» **Assigned task**
Start to finish, copy the data exactly.

» **Data to process**
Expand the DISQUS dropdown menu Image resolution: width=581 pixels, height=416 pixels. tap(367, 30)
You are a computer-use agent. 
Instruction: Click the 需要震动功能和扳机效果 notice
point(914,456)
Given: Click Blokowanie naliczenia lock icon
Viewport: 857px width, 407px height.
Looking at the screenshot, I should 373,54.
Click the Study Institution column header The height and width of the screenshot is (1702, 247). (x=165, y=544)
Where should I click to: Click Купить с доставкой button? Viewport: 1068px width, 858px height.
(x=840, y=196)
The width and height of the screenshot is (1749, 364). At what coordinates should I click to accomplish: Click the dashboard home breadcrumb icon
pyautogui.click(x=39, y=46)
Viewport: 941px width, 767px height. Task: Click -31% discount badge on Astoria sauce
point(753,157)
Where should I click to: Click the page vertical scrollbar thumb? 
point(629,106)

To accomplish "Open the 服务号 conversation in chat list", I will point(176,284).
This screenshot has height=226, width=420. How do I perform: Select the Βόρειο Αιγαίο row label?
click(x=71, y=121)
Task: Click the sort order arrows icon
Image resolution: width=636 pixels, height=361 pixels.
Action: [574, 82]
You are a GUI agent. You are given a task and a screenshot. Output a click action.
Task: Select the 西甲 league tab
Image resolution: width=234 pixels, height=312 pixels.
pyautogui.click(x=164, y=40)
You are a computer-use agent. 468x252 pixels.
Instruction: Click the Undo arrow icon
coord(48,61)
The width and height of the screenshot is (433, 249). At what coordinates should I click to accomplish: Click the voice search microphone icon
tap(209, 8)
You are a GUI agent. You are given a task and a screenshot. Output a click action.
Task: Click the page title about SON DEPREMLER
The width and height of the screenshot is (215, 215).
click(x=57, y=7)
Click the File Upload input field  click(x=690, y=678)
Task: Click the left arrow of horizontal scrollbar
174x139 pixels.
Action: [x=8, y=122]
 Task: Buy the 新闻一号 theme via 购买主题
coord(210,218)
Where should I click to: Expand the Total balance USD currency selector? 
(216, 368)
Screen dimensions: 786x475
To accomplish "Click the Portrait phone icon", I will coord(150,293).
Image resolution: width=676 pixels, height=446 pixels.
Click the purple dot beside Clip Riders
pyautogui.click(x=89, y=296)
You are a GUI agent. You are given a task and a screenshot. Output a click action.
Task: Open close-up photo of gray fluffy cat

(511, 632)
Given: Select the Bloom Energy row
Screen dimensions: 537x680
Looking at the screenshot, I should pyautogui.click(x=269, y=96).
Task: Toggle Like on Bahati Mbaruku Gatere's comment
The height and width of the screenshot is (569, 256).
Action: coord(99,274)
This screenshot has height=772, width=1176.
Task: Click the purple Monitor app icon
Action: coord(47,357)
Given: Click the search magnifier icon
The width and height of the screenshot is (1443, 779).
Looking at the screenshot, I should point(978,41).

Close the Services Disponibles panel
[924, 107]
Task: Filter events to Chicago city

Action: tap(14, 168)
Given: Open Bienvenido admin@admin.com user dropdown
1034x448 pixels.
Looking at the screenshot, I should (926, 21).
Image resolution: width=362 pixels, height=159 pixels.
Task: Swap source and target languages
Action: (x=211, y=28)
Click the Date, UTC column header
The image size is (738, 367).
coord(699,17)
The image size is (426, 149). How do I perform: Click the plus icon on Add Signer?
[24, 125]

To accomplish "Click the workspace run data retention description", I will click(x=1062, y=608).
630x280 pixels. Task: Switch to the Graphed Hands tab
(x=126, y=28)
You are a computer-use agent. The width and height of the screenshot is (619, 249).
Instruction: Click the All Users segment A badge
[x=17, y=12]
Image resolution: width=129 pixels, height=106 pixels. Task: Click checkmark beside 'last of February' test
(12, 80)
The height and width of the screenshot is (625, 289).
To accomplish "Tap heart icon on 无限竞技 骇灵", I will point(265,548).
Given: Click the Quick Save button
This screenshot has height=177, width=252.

» **Result below**
Expand the DISQUS dropdown menu Image resolution: width=581 pixels, height=416 pixels. tap(367, 30)
You are a computer-use agent. 
Instruction: Click the 需要震动功能和扳机效果 notice
point(914,456)
Given: Click Blokowanie naliczenia lock icon
Viewport: 857px width, 407px height.
Looking at the screenshot, I should 373,54.
Click the Study Institution column header The height and width of the screenshot is (1702, 247). (x=165, y=544)
Where should I click to: Click Купить с доставкой button? Viewport: 1068px width, 858px height.
(x=840, y=196)
The width and height of the screenshot is (1749, 364). At what coordinates should I click to accomplish: Click the dashboard home breadcrumb icon
pyautogui.click(x=39, y=46)
Viewport: 941px width, 767px height. Task: Click -31% discount badge on Astoria sauce
point(753,157)
Where should I click to: Click the page vertical scrollbar thumb? 
point(629,106)

To accomplish "Open the 服务号 conversation in chat list", I will point(176,284).
This screenshot has height=226, width=420. How do I perform: Select the Βόρειο Αιγαίο row label?
click(x=71, y=121)
Task: Click the sort order arrows icon
Image resolution: width=636 pixels, height=361 pixels.
Action: [574, 82]
You are a GUI agent. You are given a task and a screenshot. Output a click action.
Task: Select the 西甲 league tab
Image resolution: width=234 pixels, height=312 pixels.
pyautogui.click(x=164, y=40)
You are a computer-use agent. 468x252 pixels.
Instruction: Click the Undo arrow icon
coord(48,61)
The width and height of the screenshot is (433, 249). At what coordinates should I click to accomplish: Click the voice search microphone icon
tap(209, 8)
You are a GUI agent. You are given a task and a screenshot. Output a click action.
Task: Click the page title about SON DEPREMLER
The width and height of the screenshot is (215, 215).
click(x=57, y=7)
Click the File Upload input field  click(x=690, y=678)
Task: Click the left arrow of horizontal scrollbar
174x139 pixels.
Action: [x=8, y=122]
 Task: Buy the 新闻一号 theme via 购买主题
coord(210,218)
Where should I click to: Expand the Total balance USD currency selector? 
(216, 368)
Screen dimensions: 786x475
To accomplish "Click the Portrait phone icon", I will coord(150,293).
Image resolution: width=676 pixels, height=446 pixels.
Click the purple dot beside Clip Riders
pyautogui.click(x=89, y=296)
You are a GUI agent. You are given a task and a screenshot. Output a click action.
Task: Open close-up photo of gray fluffy cat

(511, 632)
Given: Select the Bloom Energy row
Screen dimensions: 537x680
Looking at the screenshot, I should pyautogui.click(x=269, y=96).
Task: Toggle Like on Bahati Mbaruku Gatere's comment
The height and width of the screenshot is (569, 256).
Action: coord(99,274)
This screenshot has height=772, width=1176.
Task: Click the purple Monitor app icon
Action: coord(47,357)
Given: Click the search magnifier icon
The width and height of the screenshot is (1443, 779).
Looking at the screenshot, I should point(978,41).

Close the Services Disponibles panel
[924, 107]
Task: Filter events to Chicago city

Action: tap(14, 168)
Given: Open Bienvenido admin@admin.com user dropdown
1034x448 pixels.
Looking at the screenshot, I should (926, 21).
Image resolution: width=362 pixels, height=159 pixels.
Task: Swap source and target languages
Action: (x=211, y=28)
Click the Date, UTC column header
The image size is (738, 367).
coord(699,17)
The image size is (426, 149). How do I perform: Click the plus icon on Add Signer?
[24, 125]

To accomplish "Click the workspace run data retention description", I will click(x=1062, y=608).
630x280 pixels. Task: Switch to the Graphed Hands tab
(x=126, y=28)
You are a computer-use agent. The width and height of the screenshot is (619, 249).
Instruction: Click the All Users segment A badge
[x=17, y=12]
Image resolution: width=129 pixels, height=106 pixels. Task: Click checkmark beside 'last of February' test
(12, 80)
The height and width of the screenshot is (625, 289).
To accomplish "Tap heart icon on 无限竞技 骇灵", I will point(265,548).
Given: Click the Quick Save button
This screenshot has height=177, width=252.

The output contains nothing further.